Time inefficiencies¶

ARAP¶

1) In the constructor of the arap class, calculating m_solver.compute(m_transpose * m_transpose.transpose()) could be time consuming if the matrix is large. This computation is performed whenever an instance of the arap class is created, but it does not depend on any input parameters. If the m_transpose matrix is constant for all instances, this calculation can be moved out of the constructor and performed only once.

2) In the arap::difference_matrix method, the for (auto edge : *edges) loop iterates over all edges, but uses the operation ret.row(idx++) = this_pos - Eigen::Vector3d(get_position(edge.end));, which could be very time-consuming if the number of edges is large. One improvement could be to pre-allocate the ret matrix with the correct size before looping and then assign values directly to the rows using indexing, for example.

3) In the arap::dynamic_right_side and arap::fixed_variables methods, the for loop (auto edge : *edges) iterates over all edges for each vertex. Instead of reloading the edges for each vertex, it might be more efficient to load the edges once outside the loop and reuse them inside the loop.

PBD¶

1) In the pbd::init method, the scenario and attachment arrays are used to map the scenario and attachment strategy indices to the corresponding member function indices. However, these arrays are created and initialized each time the init method is called. For efficiency, these fields can be moved outside the method and declared as static or global variables to avoid unnecessary creation and initialization.
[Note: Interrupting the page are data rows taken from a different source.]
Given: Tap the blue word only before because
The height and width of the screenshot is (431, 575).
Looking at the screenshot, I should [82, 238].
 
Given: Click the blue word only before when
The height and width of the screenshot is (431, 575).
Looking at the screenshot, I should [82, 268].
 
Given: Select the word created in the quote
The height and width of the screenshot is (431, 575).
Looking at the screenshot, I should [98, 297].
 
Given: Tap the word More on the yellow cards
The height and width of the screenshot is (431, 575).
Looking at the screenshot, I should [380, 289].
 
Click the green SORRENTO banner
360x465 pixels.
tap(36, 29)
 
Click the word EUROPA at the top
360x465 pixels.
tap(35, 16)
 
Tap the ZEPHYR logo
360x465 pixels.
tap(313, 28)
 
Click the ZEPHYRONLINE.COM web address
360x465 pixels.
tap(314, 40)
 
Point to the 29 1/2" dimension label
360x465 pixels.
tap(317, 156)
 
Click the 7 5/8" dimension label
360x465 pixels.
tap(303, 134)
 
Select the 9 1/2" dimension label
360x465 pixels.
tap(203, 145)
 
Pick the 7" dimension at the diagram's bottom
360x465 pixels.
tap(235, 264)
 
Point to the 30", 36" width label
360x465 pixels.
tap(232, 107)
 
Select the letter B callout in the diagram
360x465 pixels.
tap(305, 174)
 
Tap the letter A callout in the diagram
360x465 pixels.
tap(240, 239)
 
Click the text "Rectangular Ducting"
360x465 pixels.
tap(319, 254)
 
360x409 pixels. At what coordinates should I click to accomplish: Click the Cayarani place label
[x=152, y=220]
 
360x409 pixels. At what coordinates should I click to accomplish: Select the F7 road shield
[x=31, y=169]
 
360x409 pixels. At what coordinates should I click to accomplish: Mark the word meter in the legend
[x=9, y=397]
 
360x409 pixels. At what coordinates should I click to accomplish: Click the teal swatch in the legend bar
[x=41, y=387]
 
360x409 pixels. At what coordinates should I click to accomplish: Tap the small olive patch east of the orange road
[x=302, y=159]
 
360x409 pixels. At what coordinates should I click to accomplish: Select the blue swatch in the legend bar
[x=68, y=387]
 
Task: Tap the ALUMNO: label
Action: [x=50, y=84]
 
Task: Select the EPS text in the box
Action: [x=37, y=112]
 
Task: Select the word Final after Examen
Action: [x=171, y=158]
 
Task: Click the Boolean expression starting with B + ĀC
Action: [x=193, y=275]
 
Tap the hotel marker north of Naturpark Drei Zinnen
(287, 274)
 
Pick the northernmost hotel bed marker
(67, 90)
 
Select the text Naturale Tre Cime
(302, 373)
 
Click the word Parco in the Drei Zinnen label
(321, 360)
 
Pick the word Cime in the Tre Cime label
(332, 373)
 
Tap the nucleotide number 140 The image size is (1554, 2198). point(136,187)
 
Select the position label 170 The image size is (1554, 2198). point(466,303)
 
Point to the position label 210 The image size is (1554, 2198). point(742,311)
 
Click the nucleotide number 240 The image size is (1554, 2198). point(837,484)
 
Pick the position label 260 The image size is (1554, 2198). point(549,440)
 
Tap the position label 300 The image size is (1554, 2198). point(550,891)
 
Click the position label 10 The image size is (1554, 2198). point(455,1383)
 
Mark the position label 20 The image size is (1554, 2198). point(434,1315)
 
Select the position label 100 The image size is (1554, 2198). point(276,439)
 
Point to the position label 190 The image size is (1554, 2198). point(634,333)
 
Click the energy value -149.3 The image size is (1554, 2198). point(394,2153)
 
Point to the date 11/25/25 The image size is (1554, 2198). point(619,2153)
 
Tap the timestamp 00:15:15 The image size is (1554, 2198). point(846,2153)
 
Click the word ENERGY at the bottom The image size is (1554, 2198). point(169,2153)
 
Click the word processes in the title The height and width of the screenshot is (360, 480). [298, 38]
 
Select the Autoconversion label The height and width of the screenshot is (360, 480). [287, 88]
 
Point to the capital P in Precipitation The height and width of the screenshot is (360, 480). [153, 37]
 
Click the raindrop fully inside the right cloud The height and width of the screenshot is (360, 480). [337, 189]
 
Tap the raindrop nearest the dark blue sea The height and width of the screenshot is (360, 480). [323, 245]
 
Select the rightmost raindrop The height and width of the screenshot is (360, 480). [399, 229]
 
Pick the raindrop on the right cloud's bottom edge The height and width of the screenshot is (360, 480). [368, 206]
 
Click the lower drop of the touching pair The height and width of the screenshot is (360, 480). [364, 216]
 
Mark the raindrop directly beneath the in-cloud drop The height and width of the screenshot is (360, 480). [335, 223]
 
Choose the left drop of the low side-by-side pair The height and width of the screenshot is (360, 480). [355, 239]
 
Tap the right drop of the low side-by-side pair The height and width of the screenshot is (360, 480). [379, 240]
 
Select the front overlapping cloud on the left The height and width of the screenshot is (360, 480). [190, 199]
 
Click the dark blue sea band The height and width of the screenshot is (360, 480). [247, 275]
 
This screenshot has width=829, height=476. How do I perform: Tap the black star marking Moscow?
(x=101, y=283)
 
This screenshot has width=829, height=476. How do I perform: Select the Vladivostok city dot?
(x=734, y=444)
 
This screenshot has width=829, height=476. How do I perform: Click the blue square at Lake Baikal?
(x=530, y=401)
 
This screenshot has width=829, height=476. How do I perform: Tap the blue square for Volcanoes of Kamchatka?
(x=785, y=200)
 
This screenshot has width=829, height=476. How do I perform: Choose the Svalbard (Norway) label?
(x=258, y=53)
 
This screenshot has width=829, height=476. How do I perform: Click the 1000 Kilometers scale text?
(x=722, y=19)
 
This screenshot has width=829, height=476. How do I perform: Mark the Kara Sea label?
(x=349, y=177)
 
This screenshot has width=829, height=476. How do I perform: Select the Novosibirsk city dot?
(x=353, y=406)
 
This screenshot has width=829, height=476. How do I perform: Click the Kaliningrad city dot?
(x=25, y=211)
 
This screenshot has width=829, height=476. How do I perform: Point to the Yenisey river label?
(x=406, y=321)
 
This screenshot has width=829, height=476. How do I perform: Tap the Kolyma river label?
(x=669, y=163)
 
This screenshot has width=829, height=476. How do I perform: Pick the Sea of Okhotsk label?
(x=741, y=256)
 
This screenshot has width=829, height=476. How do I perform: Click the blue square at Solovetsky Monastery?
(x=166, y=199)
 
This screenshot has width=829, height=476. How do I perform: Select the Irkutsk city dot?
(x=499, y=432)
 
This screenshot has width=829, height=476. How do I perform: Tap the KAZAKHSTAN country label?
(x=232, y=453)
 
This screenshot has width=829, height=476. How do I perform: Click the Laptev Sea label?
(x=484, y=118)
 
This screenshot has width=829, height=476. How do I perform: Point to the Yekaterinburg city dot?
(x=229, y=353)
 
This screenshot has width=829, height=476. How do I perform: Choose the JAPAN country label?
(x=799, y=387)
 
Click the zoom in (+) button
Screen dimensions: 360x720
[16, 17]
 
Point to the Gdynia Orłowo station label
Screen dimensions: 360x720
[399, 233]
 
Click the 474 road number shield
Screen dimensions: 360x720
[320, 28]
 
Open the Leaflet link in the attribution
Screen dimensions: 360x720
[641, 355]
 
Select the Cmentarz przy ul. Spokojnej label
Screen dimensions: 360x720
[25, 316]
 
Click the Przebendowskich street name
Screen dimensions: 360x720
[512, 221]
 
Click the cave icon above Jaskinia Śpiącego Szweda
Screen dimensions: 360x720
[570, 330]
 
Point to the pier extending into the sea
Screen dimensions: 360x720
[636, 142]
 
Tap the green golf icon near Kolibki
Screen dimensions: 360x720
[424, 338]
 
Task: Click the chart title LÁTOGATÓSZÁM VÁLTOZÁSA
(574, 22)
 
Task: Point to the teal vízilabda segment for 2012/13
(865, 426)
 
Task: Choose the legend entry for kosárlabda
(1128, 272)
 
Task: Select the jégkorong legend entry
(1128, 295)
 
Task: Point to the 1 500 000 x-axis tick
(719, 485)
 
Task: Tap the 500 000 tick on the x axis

2) The pbd::get_graph method simply returns the member variable m_graph. If the get_graph method is called frequently, it would be more efficient to access the member variable directly rather than creating a method.

3) In the pbd::execute method, there is a loop for (size_t a = m_start; a < m_end; a++) that iterates through the muscle nodes. Inside the loop, the force applied to each node is set using double* f = m_graph->node(a).get_force();. This involves retrieving a force pointer for each node in the graph, which could be inefficient -- if retrieving the force involves complex computations or memory access patterns.

4) In the pbd::execute method, the grav variable is calculated using double\ grav = std::pow(10, m_gravity) - 1;. This calculation involves a power function and subtraction. If the value of m_gravity remains constant during the execution of the execute method -- precomputing this value outside the loop might be more time efficient.

5) In the laplacianSmoothing function -- The code allocates a new smoothed_pos array for each vertex in the muscle model. This allocation is done inside an inner loop, which can be expensive in terms of memory allocation and deallocation. It would be more efficient to allocate the array once before looping and reuse it.

6) The applyLaplacianSmoothing function is called for each vertex inside the outer loop. Instead of applying smoothing to each vertex separately, it would be more efficient to collect the smoothed positions for all vertices and then update them together outside the loop.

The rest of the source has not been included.